During May and June 2008, without a customer’s prior knowledge, authorization, or consent, a VFI registered representative made two purchases of 2,500 shares of Apple computer stock at a respective cost of $474,000 and $444,000.  The AWC alleges that the customer, who worked for an international company in Thailand, ultimately sustained a loss of about $37,000 but that the registered rep earned about $16,200 in commissions. As a result of the alleged unauthorized trades, FINRA charged the registered rep (who was supervised by Lefkowitz) with a violation of NASD Conduct Rule 2110 and IM-2310-2.

First Rotten Apple

The AWC alleges that prior to the first May 2008 trade the largest trade in the customer’s account was a  2006 stock purchase for $205,200, which was also the last six-figure purchase in the account prior to the unauthorized trade. Further, the AWC alleges that the customer’s account balance was only $45,000.

Consequently, the first May 2008 Apple purchase represented ten time the account’s total equity. Moreover, the initial Apple purchase was made on margin, never paid for by the customer, Lefkowitz did not request a Reg T extension, and after seven-days from the date of purchase the position was involuntarily sold out for non-payment.

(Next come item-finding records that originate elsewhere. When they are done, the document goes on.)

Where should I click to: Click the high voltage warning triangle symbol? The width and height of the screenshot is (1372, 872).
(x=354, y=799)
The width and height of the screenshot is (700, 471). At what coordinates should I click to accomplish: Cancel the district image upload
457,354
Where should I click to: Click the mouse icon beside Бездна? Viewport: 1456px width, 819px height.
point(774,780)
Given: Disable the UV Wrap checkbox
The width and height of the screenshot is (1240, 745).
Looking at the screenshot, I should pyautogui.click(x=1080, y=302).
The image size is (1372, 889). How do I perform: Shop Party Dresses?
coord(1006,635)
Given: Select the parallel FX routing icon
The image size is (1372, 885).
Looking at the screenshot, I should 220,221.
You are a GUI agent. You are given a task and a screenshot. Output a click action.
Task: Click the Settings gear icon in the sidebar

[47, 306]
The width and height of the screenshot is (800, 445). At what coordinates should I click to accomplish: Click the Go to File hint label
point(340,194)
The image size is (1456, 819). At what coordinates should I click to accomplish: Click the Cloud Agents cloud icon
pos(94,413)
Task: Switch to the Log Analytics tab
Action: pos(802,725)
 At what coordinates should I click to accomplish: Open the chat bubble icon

In response to Lefkowitz’s queries about the busted trade, the registered rep explained that the customer had difficulty wiring funds. Clearly, FINRA was troubled by the disclosure that Lefkowitz  never contacted the customer for verification, a fact that appears exacerbated by the resulting $10,000 loss to the customer and about $9,000 in commissions to the registered rep.

Second Rotten Apple

About a month after the first busted Apple trade, the registered rep submitted the same order for the same customer in June (at a cost of $444,000), and Lefkowits approved the trade without insisting that the registered rep assure sufficient funds were in the customer’s account.  FINRA further alleges that Lefkowitz did not question the registered rep as to the circumstances for the resubmitted order. This second trade was never paid for and Lefkowitz did not seek a Reg T extension on behalf of the customer.  After this trade was busted for non-payment; the customer incurred a $27,000o loss and the registered person earned $7,200 in commissions to the registered person.

In response to Lefkowitz’s query as to why this second trade failed, the registered person again gave the difficulty wiring explanation coupled with a representation that he expected covering funds to shortly arrive. The AWC asserts that, yet again,  Lefkowitz never attempted to contact the customer.

Sanctions

The AWC alleges that Lefkowitz failed to reasonably supervise the registered rep in violation of NASD Conduct Rules 3010 and 2110.  In accordance with the terms of the AWC, FINRA imposed upon Lefkowtiz a $5,000 fine and a 30 calendar-day suspension from association with any FINRA member firm in any principal capacity.

Bill Singer's Comment

You sort of have to wonder why anyone would want to be a supervisor at a FINRA member firm these days.  Bad enough that the courts seem content to leave you naked and bleeding in the Street if you try to fulfill your compliance role (READ: “New York State’s Top Court Tells Wall Street Compliance Pros To Be Afraid, Be Very Afraid“: (“Street Sweeper” May 11, 2012), but then there’s the willingness of a lot of major firms to throw you under the bus when the regulators come a knockin’.  Just imagine how uneasy the heads of a lot of supervisors must be at firms such as JP Morgan, Barclay’s, Goldman Sachs,Morgan Stanley, and the like in this day and age of Occupy Wall Street and the hub-bub of election season with politicians looking to generate headlines.

All that aside, I could sort of give Lefkowitz some benefit of the doubt for the entire first Apple trade. Of course, I’m sure that the victimized client now wishes that he had paid for those shares.  Nonetheless, if the AWC is to be believed, there’s little refuge for any professional compliance officer, supervisor, or manager to seek in light of the circumstances of that second trade.